- Origin: Peterborough, England
- Genres: Punk rock
- Years active: 1976–1979 2005–present
- Labels: Ultimate Records, Raw Records, Last Years Youth, Damaged Goods
- Members: Michael McGuire Steve Rolls Joe MacColl Faz Farrow
- Past members: Steve Quinney Paul Wicks (aka Dangerous Dip / Mysterious Dip) Nigel Davis Tommy Tomlinson
- Website: Official website

= The Now =

English punk rock group

The Now are an English punk rock group from Peterborough, England. Whilst never officially disbanding, they ceased recording and performing in 1979. In 2004, The Now recorded all of their original material and released as the Fuzztone Fizzadelic album in 2005 on the Damaged Goods record label.

==Career==
The Now, founded by Mike McGuire and Steve Rolls late in 1976, were Peterborough's first punk rock band. Mike and Steve were at the time performing with The Faderz, who had only existed for a few months, before they had hooked into the London Punk scene in 1976. Joe MacColl and Paul Wicks (aka The Dangerous Dip or occasionally The Mysterious Dip) were recruited immediately to form The Now. Early gigs were self organised affairs, notably at the Peterborough Marcus Garvey Club. A community club, mainly catering for the city's West Indian community. Such gigs were usually with local reggae artists such as The Legions, any punk band who would dare come out of London (or other major cities), such as 999, The Killjoys and Eater, as well as new local punk bands such as Heavy Manners. This was a great challenge for The Now since putting Punk Rock into an East Anglian provincial environment (where there already existed a time warp sensibility), caused a lot of friction at that time. During this time The Dangerous Dip was replaced on the bass guitar by Faz Farrow. The Now were managed by Allen Adams who later went on to form the band The Destructors and later Destructors 666.

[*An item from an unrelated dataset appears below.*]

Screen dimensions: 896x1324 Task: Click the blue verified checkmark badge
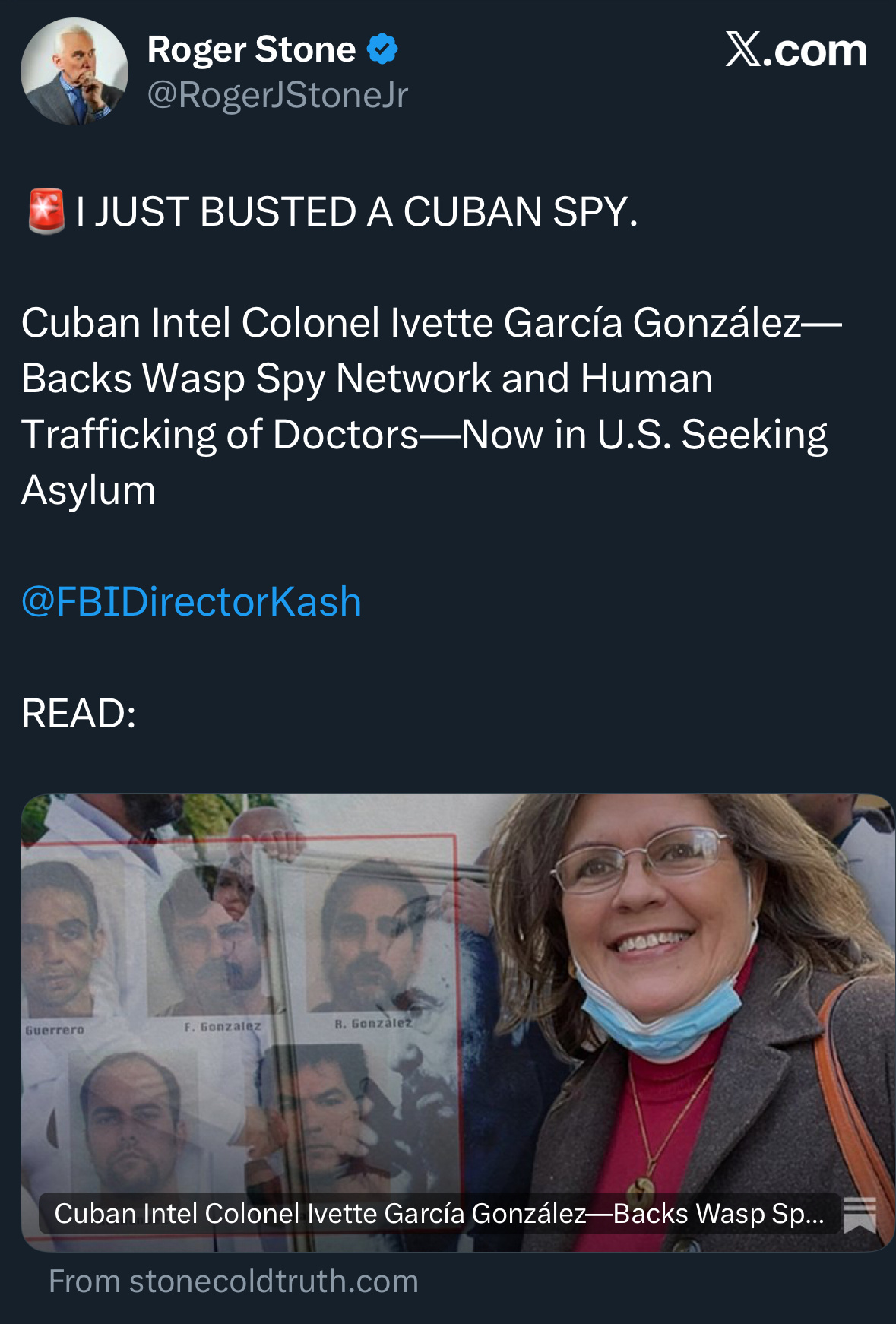[x=382, y=49]
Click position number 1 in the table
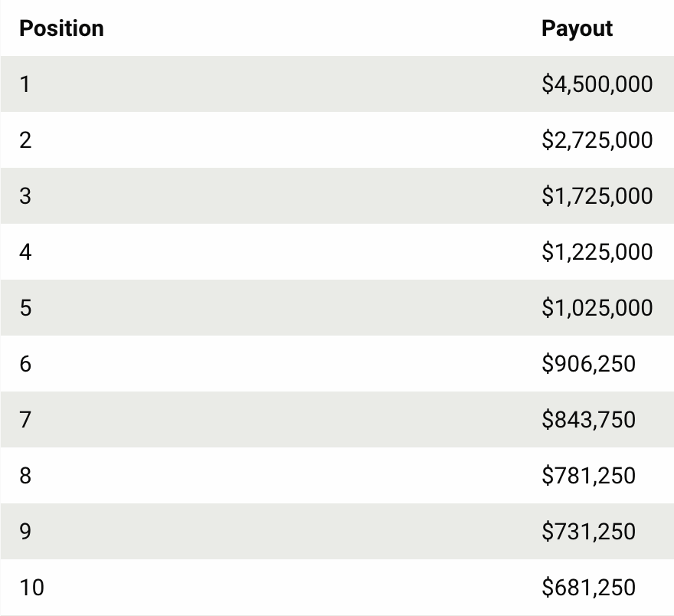674x616 pixels. pos(25,84)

The Now were distinguished from what is traditionally known as 123 'Punk' thrash. The Now were considered unique. The Now played many gigs, and could often be found playing those early, then famous, London venues such as Roxy Club and The Vortex clubs in London.

The Now released two singles "Development Corporations" / "Why" on Ultimate Records in November 1977 and a deal with Lee Wood's Raw Records signed in mid 1978 produced two songs, "Into The 80's" and "9 'O' Clock" (actually recorded for Raw in late 1977) which were re-mixed and scheduled for 23 March release. This 7" single was delayed due to economic problems which would soon force the Cambridge-based label to close down. When it eventually emerged on 30 November, only 800 copies were pressed, with at least half of these being destroyed in a fire at Raw's warehouse.
Both singles were, in the main, well received. The first single, "Development Corporations", reached number 4 in the Sounds alternative chart and number 2 in the Time Out chart in 1977.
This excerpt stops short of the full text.